Configurable Log File Permissions for access.log and error.log

[beastie1888]

Describe the feature you'd like to add to nginx

Currently, the file permissions for access.log and error.log in NGINX are hardcoded. When these log files are created at service startup (if they do not already exist), they default to permissions of 644. This setup can be limiting, as many use cases require different levels of access and permissions for log files, especially in environments with strict security or compliance requirements.

Describe the problem this feature solves

In the current implementation of NGINX, the permissions for log files, such as access.log and error.log, are set to a hardcoded constant value NGX_FILE_DEFAULT_ACCESS. This value, defined as 0644, is directly applied when log files are created. The relevant code can be seen in ngx_log.c at lines 376-378, where NGX_FILE_DEFAULT_ACCESS is passed as the mode for log file creation.

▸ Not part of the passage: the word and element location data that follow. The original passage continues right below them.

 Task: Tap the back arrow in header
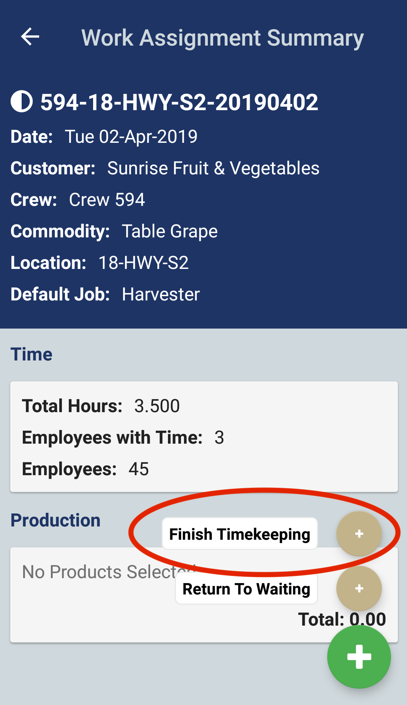point(30,37)
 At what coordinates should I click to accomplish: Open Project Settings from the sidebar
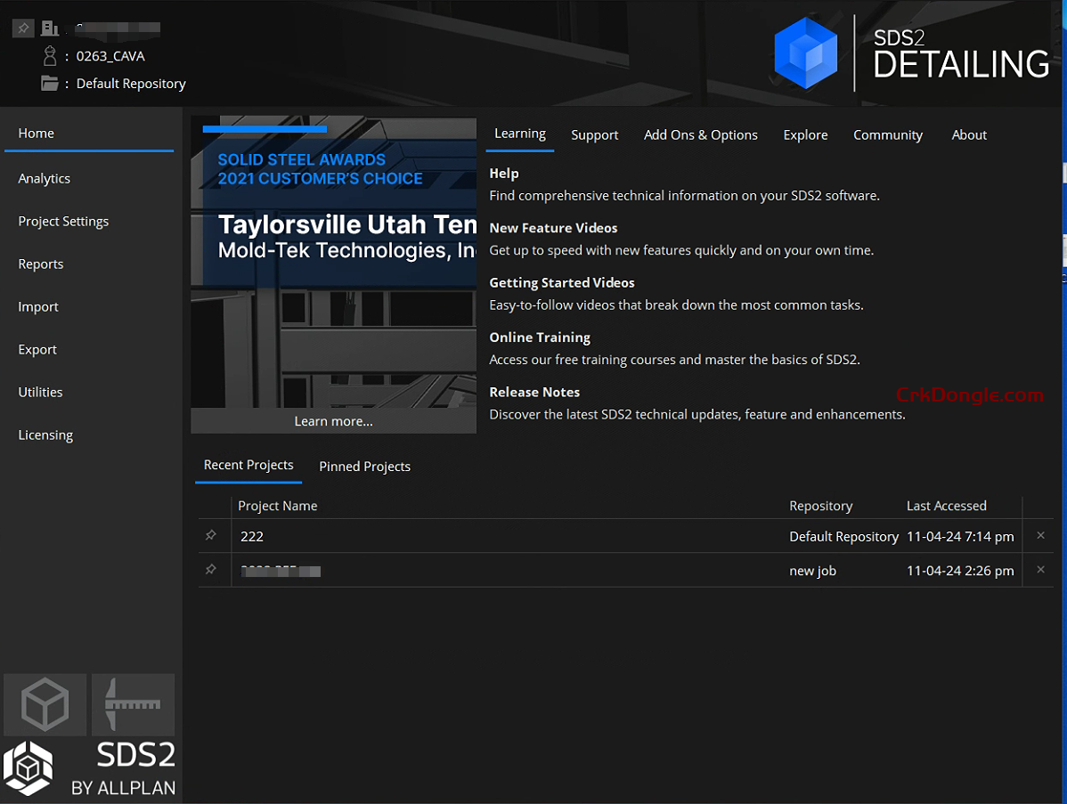[x=62, y=221]
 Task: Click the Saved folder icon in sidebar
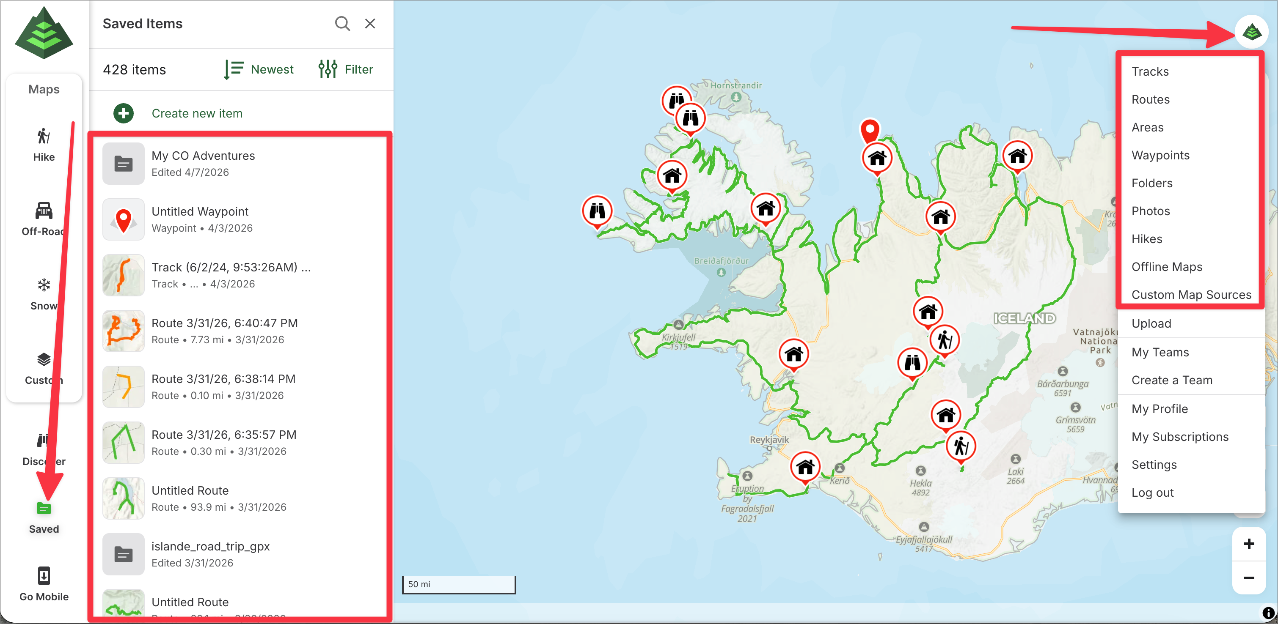click(x=44, y=509)

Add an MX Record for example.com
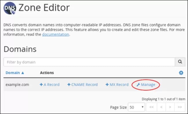[x=117, y=84]
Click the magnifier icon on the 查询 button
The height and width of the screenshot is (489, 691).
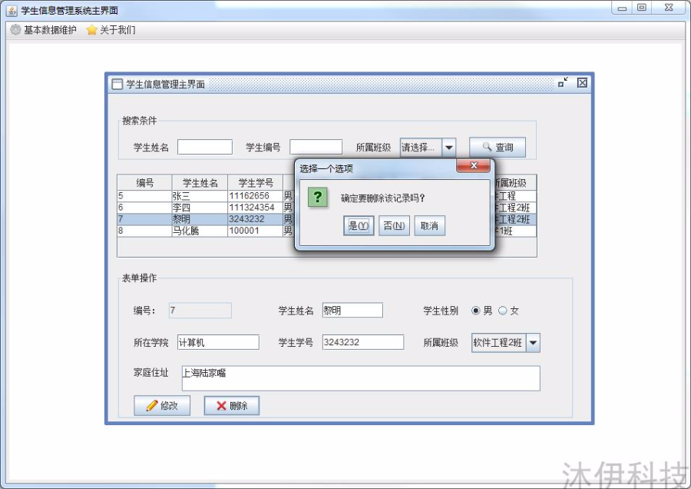[x=485, y=147]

This hardcoded permission setting poses a challenge in environments where custom permissions are needed for security or compliance reasons. Since NGX_FILE_DEFAULT_ACCESS is seemingly set before the nginx.conf configuration file is parsed, users currently have no way to configure custom permissions through standard NGINX settings. As a result, they must rely on external scripts or automation to modify the permissions after the log files are created, which adds complexity and reduces flexibility.

Additional context

Desired Solution
To address this issue, it would be helpful to make NGX_FILE_DEFAULT_ACCESS configurable in a way that aligns with the startup process of NGINX. Since these files are created before nginx.conf is parsed, we would need a solution that allows for custom permissions to be set early in the startup process, ideally through an approach the NGINX developers recommend.